More alarming is the fact that the NOC data suggests that 90% of our jobs require skills and zero knowledge, while 90% of our kids coming out of colleges and universities have knowledge but zero skills. In light of this predicament, we need to redefine vocational education and make efforts to strike a balance between skills and education. There is an artificial partition between education and vocation. This divide has to end, resulting in jobs and extending certain training schemes for non-engineering graduates as well. There has to be an intersection and interception of three most important factors—education, employment and employability. One of our biggest issues is our society’s view towards vocational skills. This bias is dysfunctional and is stealing our youth of their future. Our dogged push towards degrees is actually setting our children up for failure. However, hope is still lurking around. Much of it is based on some impactful initiatives which can definitely create precedence for widespread change in our environment.

Vocational universities

In a country where million new faces are getting added to the workforce, we need to equip them with the right skills to make them employable rather than destining them to ignonimity. We need vocational universities built around the concept of community colleges which allow vertical mobility.
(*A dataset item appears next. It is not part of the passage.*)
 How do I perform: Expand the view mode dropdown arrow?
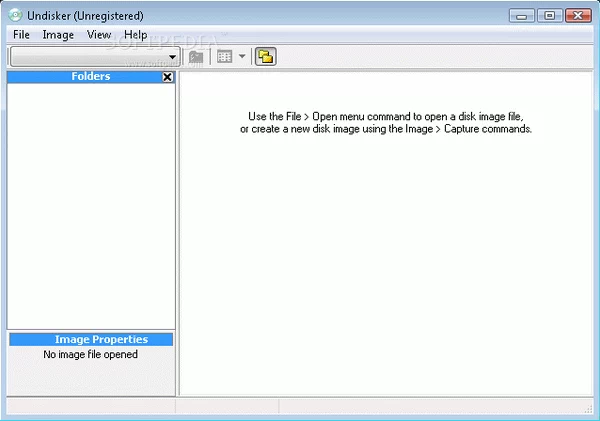(242, 57)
For example, the TeamLease Skill University is attempting to do exactly the same and its difference from any other regular university would be three things: (1) They pray to one god, jobs; (2) academic modularity; and (3) they offer blended learning through a combination of classroom, cloud and distance education.
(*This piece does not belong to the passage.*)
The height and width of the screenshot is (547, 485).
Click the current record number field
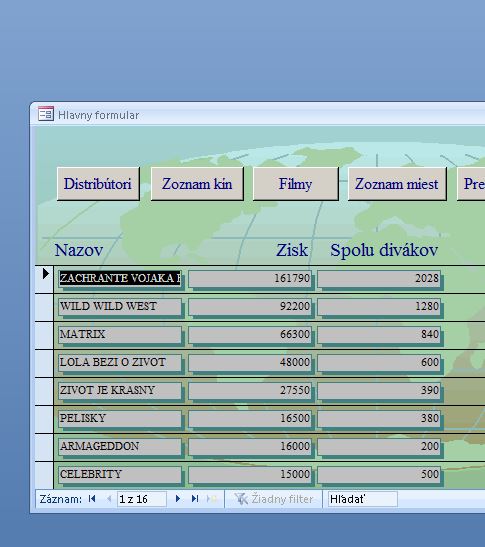coord(142,499)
Massification of apprentices

The biggest short-term impact in our current equilibrium skill situation would come from rebooting our dysfunctional formal apprenticeship regime. India has only 3,00,000 formal apprentices because of the outdated provisions of the Apprenticeship Act of 1961. Smaller countries like Germany and Japan have 6 million and 10 million apprentices, respectively. We need at least 20 million apprentices in India and the recent amendments to the Apprenticeship Act shall hopefully contribute to that number. We also need to encourage many more public private partnerships such as the NETAP (National Employability through Apprenticeship Program) which creates flexibility and inspiration to skill millions and provides them with the necessary academic corridor to build their career.

MOOCs

We need to marry MOOCs with apprenticeships for those who want to create an opening balance in their career.

MOOCs is also an effective upskilling tool for those who are already in the formal workforce but are feeling the pressure on account of the competitiveness, fluctuating economic certainty and unemployment, to keep them employable. Also, the growing availability of broadband and the digital revolution have opened new forms of learning content delivery. Cost, scale, quality is an impossible trinity in skill development. Vocational universities, MOOCs and NETAP are innovations which represent an optimal solution around the three.

Lastly, the ministry of skills is a masterstroke. The government, so far, has been organised vertically while India’s problems around skills and jobs are horizontal. The creation of the ministry of skills as a horizontal is a brave move and all eyes will be now on how imaginative and forward thinking our National Skills Policy would be to address one of India’s biggest roadblocks towards future growth and prosperity.

Though all stakeholders seem to know what needs to be done around jobs and skills, we still miss the bus in execution. While the signs are optimistic, the task ahead is uphill. Time to show some courage and walk the talk.